Ten days ago I was in Madrid to give a keynote presentation at the Seventeenth International Conference on Software Reuse. Now, most of us have heard by now of the new hot topic of “machine learning” and “deep neural networks”. This technology is the basis for advances we’re seeing like Siri for Apple smartphones and Google Translate. Unfortunately, it’s not only invisible like all software, it’s downright impenetrable. The reason is that this kind of software learns. It actually changes itself as it goes along, so that what you have after a while is no longer what you had in the beginning.
That may be fine for a program giving you advice on the nearest restaurant to visit, but this software is also being used in mission-critical systems like self-driving cars and medical diagnostics. In these contexts, it’s simply unacceptable not to have any idea what the software is doing. With a nod to our GRASPnetwork, I spent a few moments at the conference talking about the problem of “making the invisible visible” in these neural networks: how we can try to understand what the software has learned from its experience. Will it recognize that pedestrian? That bicycle? That pedestrian walking alongside her bicycle? In my talk at the conference, I pointed out a few attempts to make progress in this area (this one isn’t for the faint of heart), but we’re pretty much at the beginning, with not much research reported so far.
Can our GRASP concept of artful thinking help out here? I decided to look around and see what was already happening today. There is good news and bad news to report: the bad news is that I haven’t yet seen activity in the arts specifically oriented toward helping machine learning specialists understand their software.

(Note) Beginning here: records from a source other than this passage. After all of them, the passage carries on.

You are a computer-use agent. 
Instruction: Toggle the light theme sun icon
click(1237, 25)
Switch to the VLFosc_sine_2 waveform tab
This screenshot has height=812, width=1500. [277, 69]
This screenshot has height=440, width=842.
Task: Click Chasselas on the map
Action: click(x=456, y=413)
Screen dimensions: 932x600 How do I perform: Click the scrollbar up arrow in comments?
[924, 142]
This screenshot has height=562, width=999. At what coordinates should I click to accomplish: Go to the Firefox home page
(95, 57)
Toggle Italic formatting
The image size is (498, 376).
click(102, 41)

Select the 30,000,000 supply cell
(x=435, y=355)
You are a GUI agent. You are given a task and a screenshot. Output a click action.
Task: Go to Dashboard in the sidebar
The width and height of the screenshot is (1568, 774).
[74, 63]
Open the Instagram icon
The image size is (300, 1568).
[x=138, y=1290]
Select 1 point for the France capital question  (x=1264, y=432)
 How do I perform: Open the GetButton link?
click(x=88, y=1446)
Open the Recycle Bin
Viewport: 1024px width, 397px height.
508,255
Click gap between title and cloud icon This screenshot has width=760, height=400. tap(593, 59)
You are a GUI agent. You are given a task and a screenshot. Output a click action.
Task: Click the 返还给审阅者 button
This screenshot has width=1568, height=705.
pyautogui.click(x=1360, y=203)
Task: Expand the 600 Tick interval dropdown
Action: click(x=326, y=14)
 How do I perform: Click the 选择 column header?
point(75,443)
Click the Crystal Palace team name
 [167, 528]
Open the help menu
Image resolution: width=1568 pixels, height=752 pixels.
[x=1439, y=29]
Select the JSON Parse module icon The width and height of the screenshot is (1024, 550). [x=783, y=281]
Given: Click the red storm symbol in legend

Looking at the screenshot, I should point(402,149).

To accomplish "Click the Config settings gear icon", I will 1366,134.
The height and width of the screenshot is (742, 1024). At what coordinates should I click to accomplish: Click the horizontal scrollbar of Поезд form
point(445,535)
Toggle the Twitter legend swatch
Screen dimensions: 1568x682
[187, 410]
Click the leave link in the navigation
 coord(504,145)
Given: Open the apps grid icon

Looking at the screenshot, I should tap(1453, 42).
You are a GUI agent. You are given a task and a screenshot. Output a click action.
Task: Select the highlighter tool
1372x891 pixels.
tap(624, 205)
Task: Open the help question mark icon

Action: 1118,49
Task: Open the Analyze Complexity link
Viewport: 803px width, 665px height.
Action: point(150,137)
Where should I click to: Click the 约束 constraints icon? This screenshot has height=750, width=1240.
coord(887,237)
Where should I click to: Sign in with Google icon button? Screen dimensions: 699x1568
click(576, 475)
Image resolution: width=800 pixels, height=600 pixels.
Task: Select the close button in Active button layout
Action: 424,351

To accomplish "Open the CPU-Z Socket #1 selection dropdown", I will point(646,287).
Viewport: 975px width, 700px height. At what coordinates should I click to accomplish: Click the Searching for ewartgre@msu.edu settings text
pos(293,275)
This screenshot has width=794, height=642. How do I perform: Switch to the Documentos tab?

The good news, however, is that I am seeing a very high level of interest of artists in applying machine learning within their own profession. Since the first step in any potential collaboration is awareness, this is good news indeed. So I thought I would contribute now to this awareness-raising with an overview of some of the things I found.
Not surprisingly, Google itself has been active, starting the Artists and Machine Intelligence initiative: “By supporting this emerging form of artistic collaboration we open our research to new ways of thinking about and working with intelligent systems.” In his essay Art in the Age of Machine Intelligence, Blaise Aguera y Arca, who is the head of the Google AI group in Seattle, has a number of interesting observations that are relevant to our ideas. First, he notes that “Art has always existed in a complex, symbiotic and continually evolving relationship with the technological capabilities of a culture.” He then goes on to a discussion of the possibilities of neural-like systems to investigate topics as varied as culture, ideas, and “the working of our own minds”. Fortunately for our purposes in GRASP, he notes that this “… requires that we apply ourselves rigorously and imaginatively across disciplines,” and that there is “… no shortage of engineers and scientists who are thoughtful and eager to engage with artists and other humanists.”
It’s also not surprising to find that machine learning is being used to create a number of different types of art. The visual arts are well represented so far. Tom White is examining “the ability of neural networks to create abstract representations from collections of real world objects.” You can see some of the results of his “perceptron engine” implementations here. The photo associated with this blog entry is actually a photo of a statue in my home that has been elaborated by the Prisma app, which uses machine learning to transfer artistic styles to photos.
There is plenty going on in the relationship between machine learning and music, ranging from composition to performance. Want to compose piano music in the style of Chopin? No problem – “there’s an app for it” – based on Recurrent Neural Networks and Deep Learning.
And it’s also good news that a lot is being done to provide education in machine learning to artists. Machine learning software is notoriously difficult to create, of course – but it’s also notoriously difficult to use for non-experts. Fortunately, there have been some efforts to package the intricate algorithms and data structures into something that is more approachable for artists and musicians, such as Wekinator. You can even sign up for a free online class in Machine Learning for Musicians and Artists, if you like. This is especially important for our goals in GRASP – in order for artists to be able to help us to visualize and externalize the intricacies of machine learning modules, they need to have a basic … well, grasp … of what they are all about. For now, the artistic community is more interested in applying machine learning to their own creations, but once they become fluent in the technology, they will be able to start pondering ways to help us to understand our creations.